Module Name: rsl_rl.modules.actor_critic_mm_transformer.ActorCriticMMTransformerV2

Definition:

class ActorCriticMMTransformerV2(ActorCriticMMTransformer):
def __init__(self, term_dict, ref_term_dict, num_actions, history_length=1,
concatenate_term_names=None, concatenate_ref_term_names=None,
max_len=16, dim_model=128, num_layers=4, num_heads=8,
init_noise_std=1.0, noise_std_type: str = "scalar",
load_dagger=False, load_dagger_path=None, load_actor_path=None,
enable_lora=False, dropout=0.05, **kwargs)

📥 Parameters:

  • term_dict (dict): Dictionary mapping observation terms to dimensions
  • ref_term_dict (dict): Dictionary for reference observation terms
  • history_length (int): History sequence length.

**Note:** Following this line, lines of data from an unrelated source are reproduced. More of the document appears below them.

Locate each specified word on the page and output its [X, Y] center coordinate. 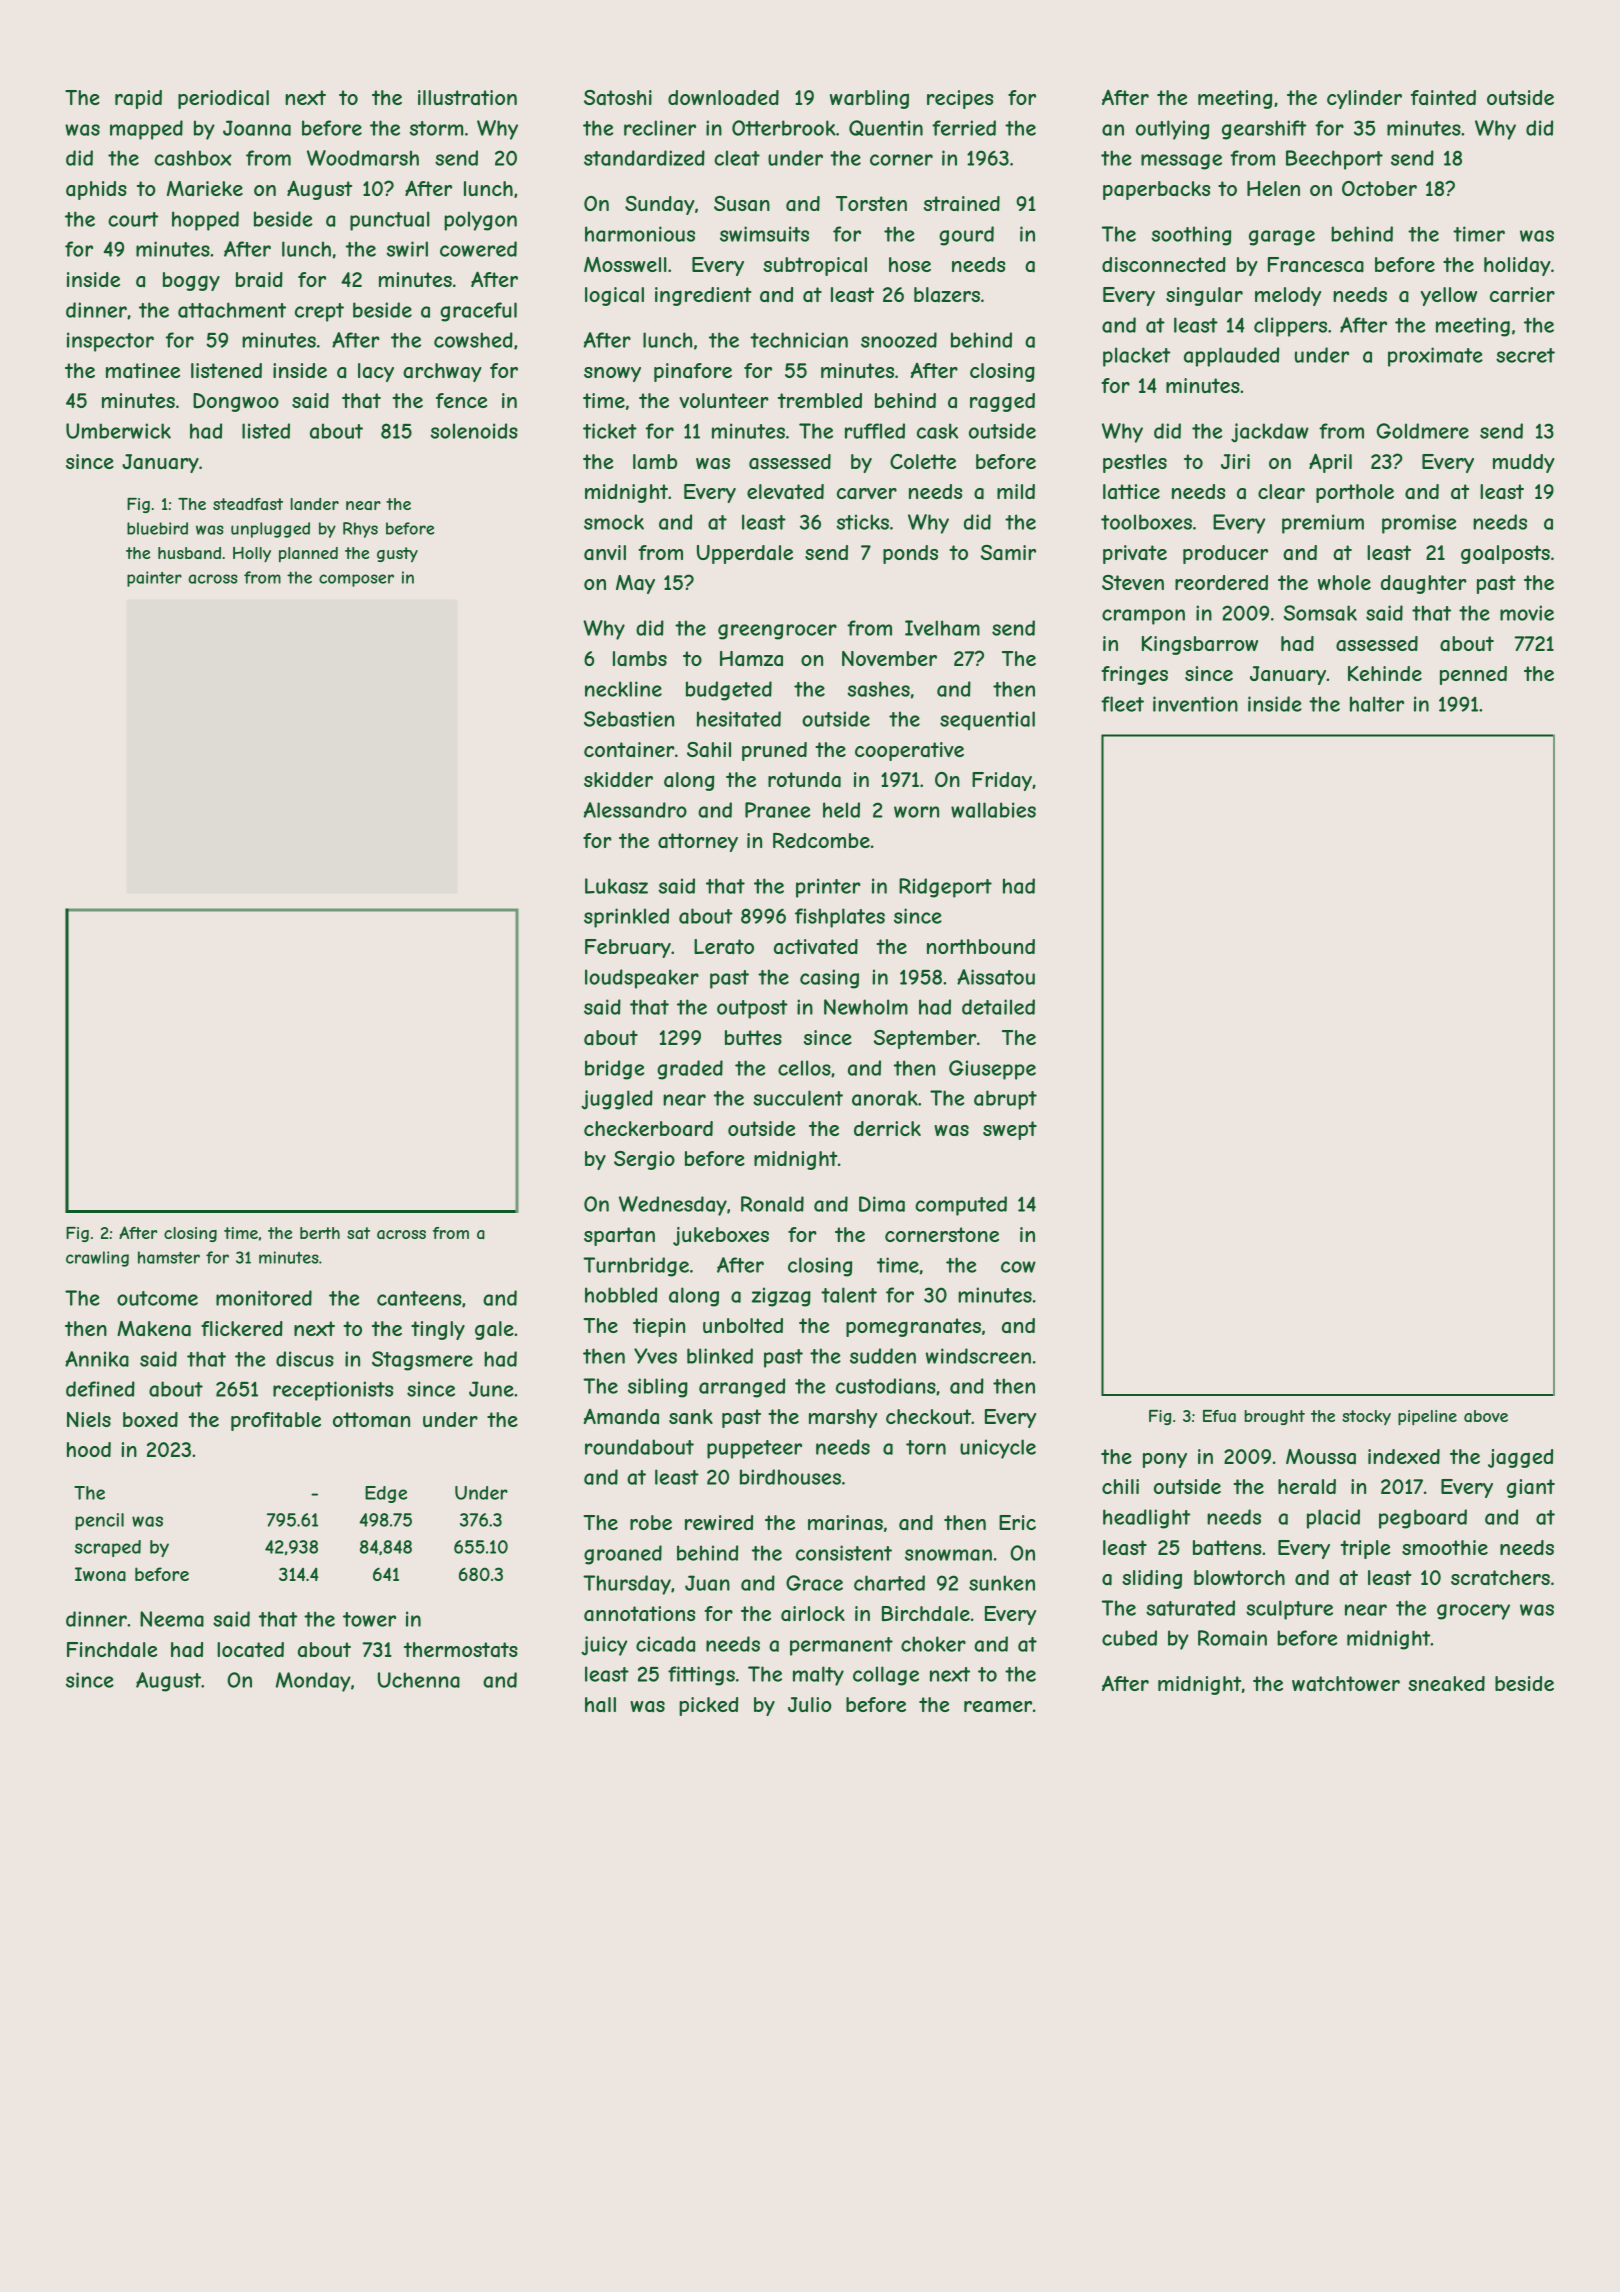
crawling [97, 1259]
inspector [110, 342]
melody [1288, 296]
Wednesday [673, 1206]
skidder [618, 779]
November [889, 658]
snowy [612, 374]
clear [1281, 492]
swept [1010, 1130]
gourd [966, 236]
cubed [1129, 1638]
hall [600, 1704]
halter [1377, 704]
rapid [138, 99]
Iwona [100, 1574]
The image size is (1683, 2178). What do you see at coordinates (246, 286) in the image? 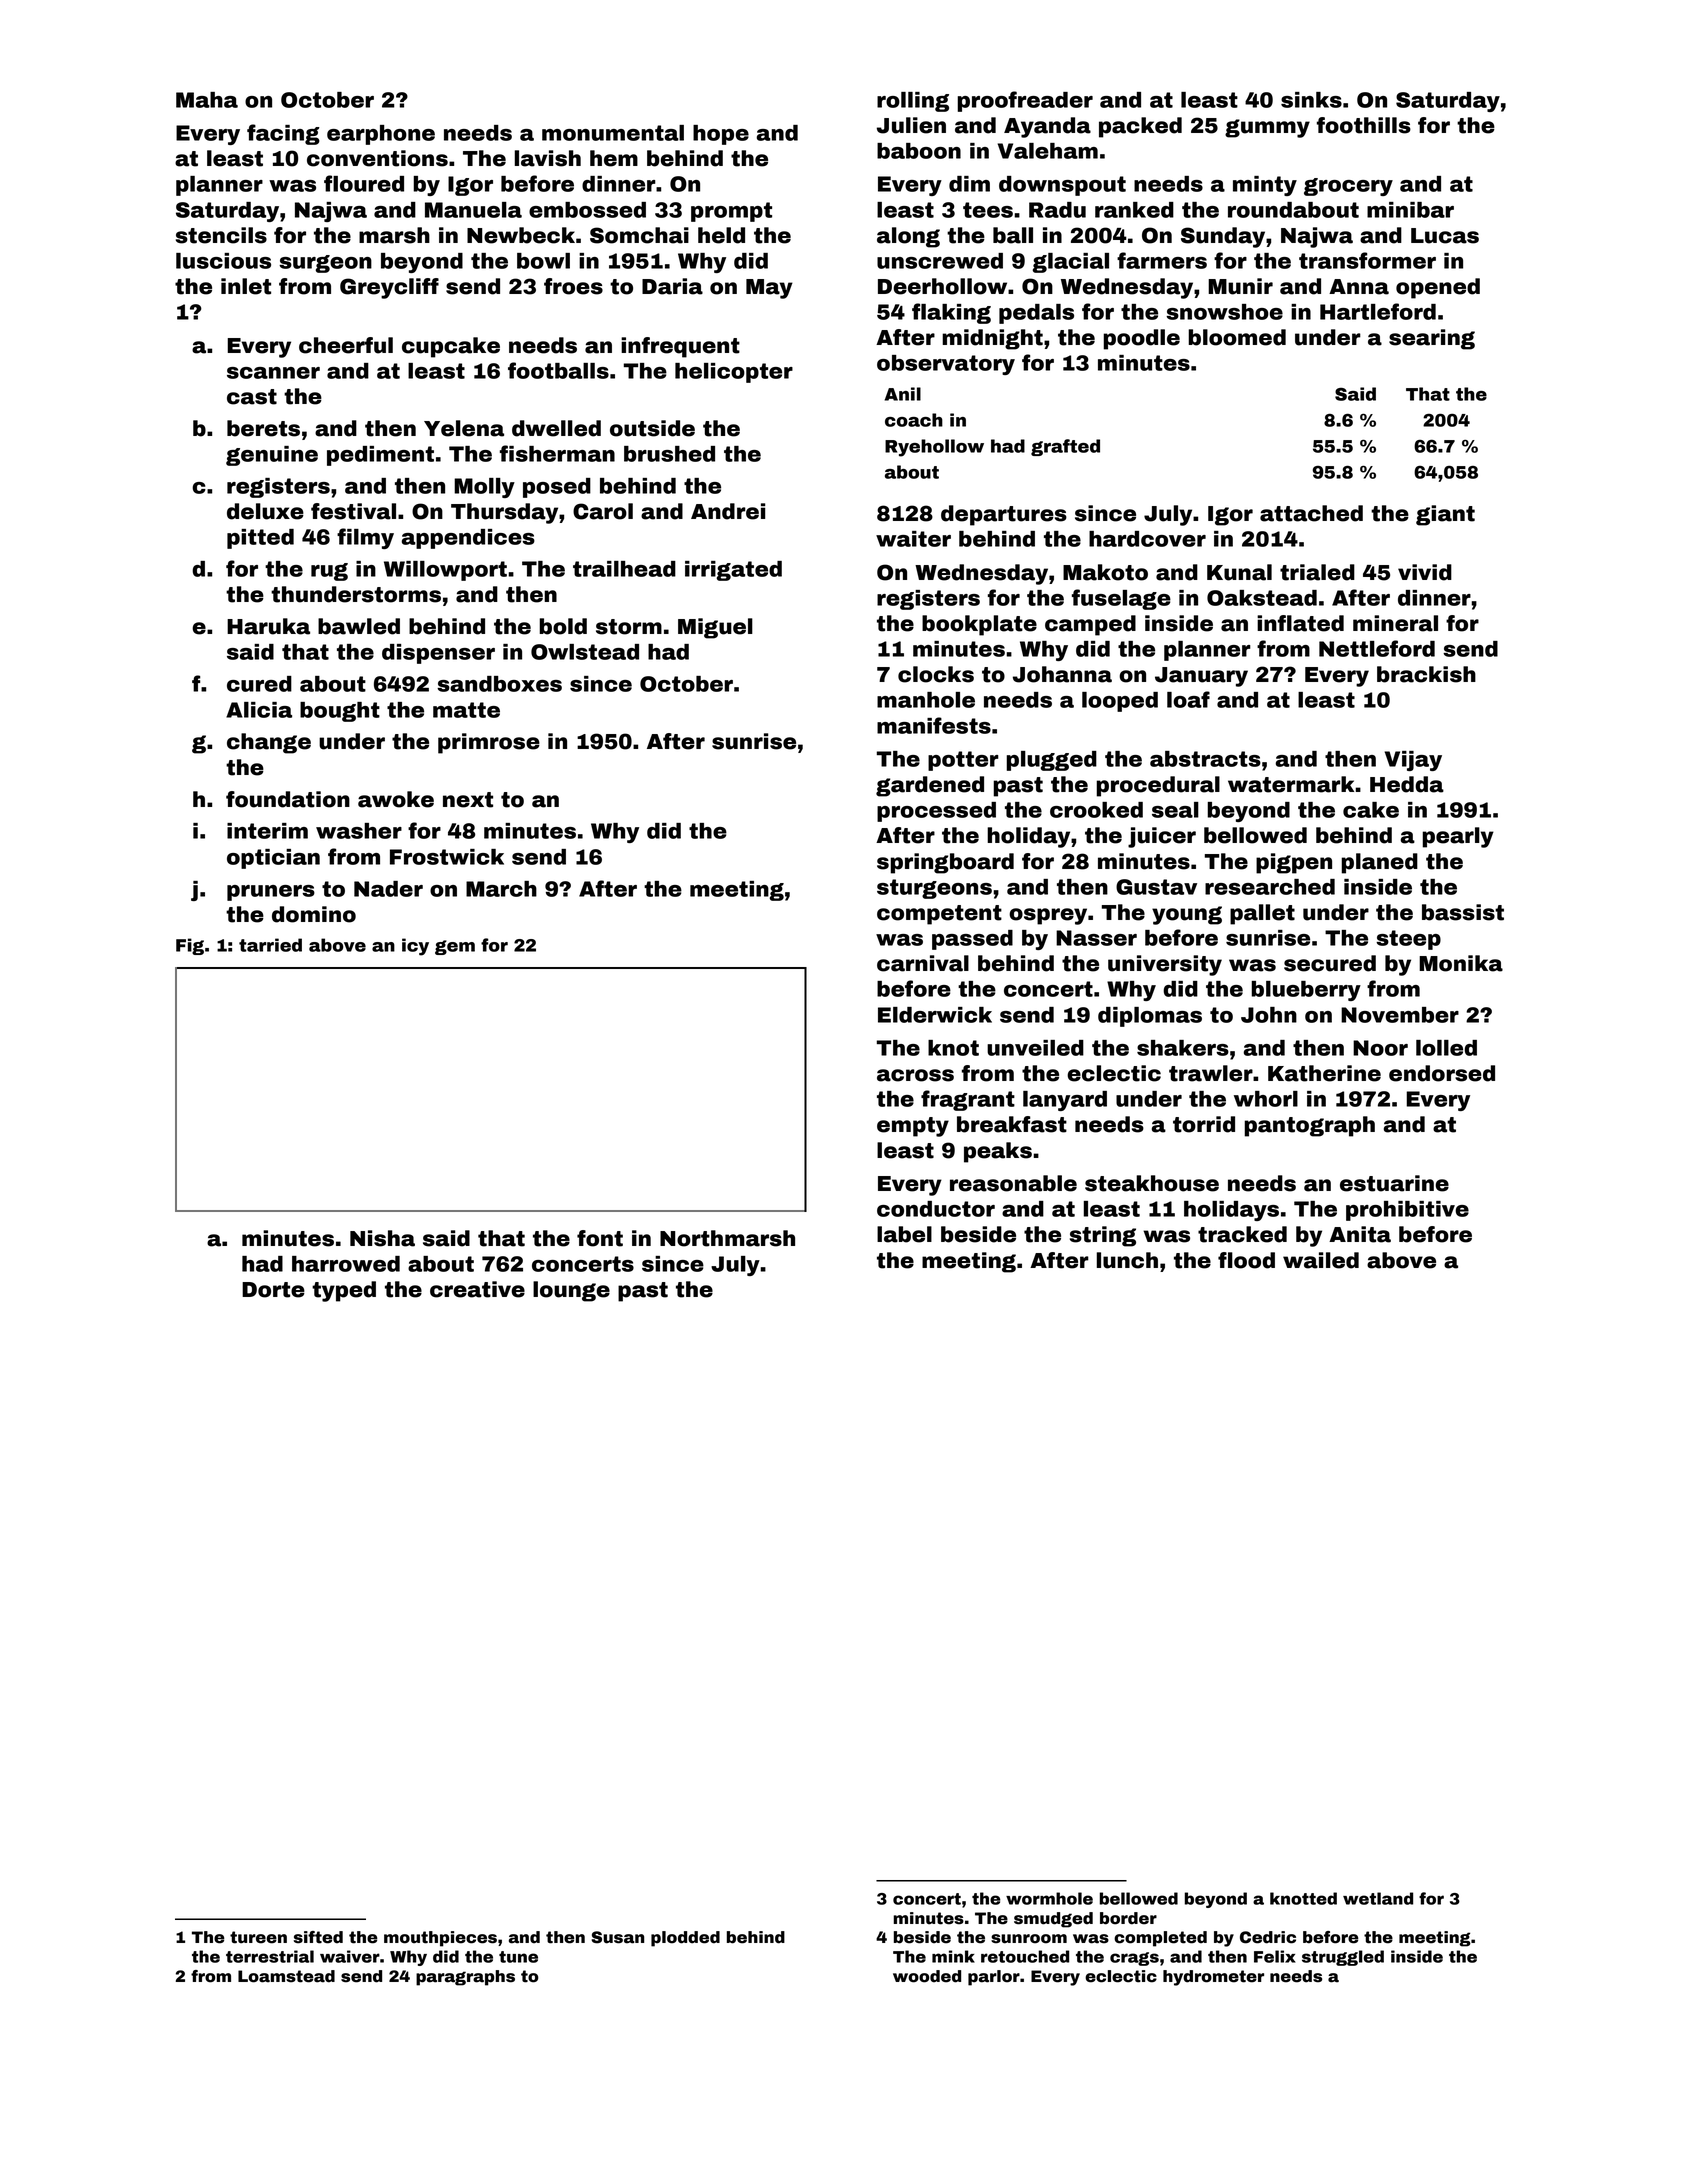
I see `inlet` at bounding box center [246, 286].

Default is 1
  • concatenate_term_names (list | None): Grouping for observation terms
  • concatenate_ref_term_names (list | None): Grouping for reference terms
  • Other parameters inherit from ActorCriticMMTransformer

🔧 Functionality: Enhanced version using MMTransformerV2 backbones with advanced observation embedding and history handling.


🛠️ Debug and Testing Components

🔍 Debug Classes

🧠 Transformer (Debug)

class Transformer(nn.Module):  # For debugging only

🧠 DebugMLP

class DebugMLP(nn.Module):  # For debugging only

🎯 ActorCriticDebugMLP

class ActorCriticDebugMLP(nn.Module):  # For debugging only

⚠️ Important: These classes are provided for debugging and testing purposes only. Do not use them for production PPO training.


💡 Usage Example

import torch
from rsl_rl.modules.actor_critic_mm_transformer import ActorCriticMMTransformerV2

# Define observation structure
term_dict = {
"base_lin_vel": 3,
"base_ang_vel": 3,
"joint_pos": 19,
"joint_vel": 19,
"feet_contact": 4
}

ref_term_dict = {
"ref_base_lin_vel": 3,
"ref_joint_pos": 19,
"ref_feet_contact": 4
}

# Group related observations
concatenate_term_names = [
["base_lin_vel", "base_ang_vel"], # Base state group
["joint_pos", "joint_vel"], # Joint state group
["feet_contact"] # Contact group
]

# Create actor-critic model
model = ActorCriticMMTransformerV2(
term_dict=term_dict,
ref_term_dict=ref_term_dict,
num_actions=19,
history_length=5,
concatenate_term_names=concatenate_term_names,
dim_model=256,
num_layers=6,
num_heads=8,
dropout=0.1
)

# Example forward pass
obs = torch.randn(32, sum(term_dict.values()) * 5) # Batch with history
ref_obs = torch.randn(32, sum(ref_term_dict.values()))
ref_mask = torch.ones(32, dtype=torch.bool)

# Actor forward
model.update_distribution(obs, (ref_obs, ref_mask))
actions = model.act(obs, (ref_obs, ref_mask))

# Critic forward
values = model.evaluate(obs, (ref_obs, ref_mask))

print(f"Actions shape: {actions.shape}")
print(f"Values shape: {values.shape}")

📖 References

For detailed theoretical foundations, architectural motivations, and experimental validation, please refer to:

GBC (Generalized Behavior Cloning Framework) paper, which provides comprehensive insights into:

  • Multi-modal transformer design principles
  • DAgger integration with LoRA fine-tuning
  • Observation embedding strategies
  • Empirical evaluation on humanoid robot tasks

💡 Pro Tip: The V2 variants with term dictionaries are recommended for complex robotic applications as they provide better observation organization and history handling capabilities.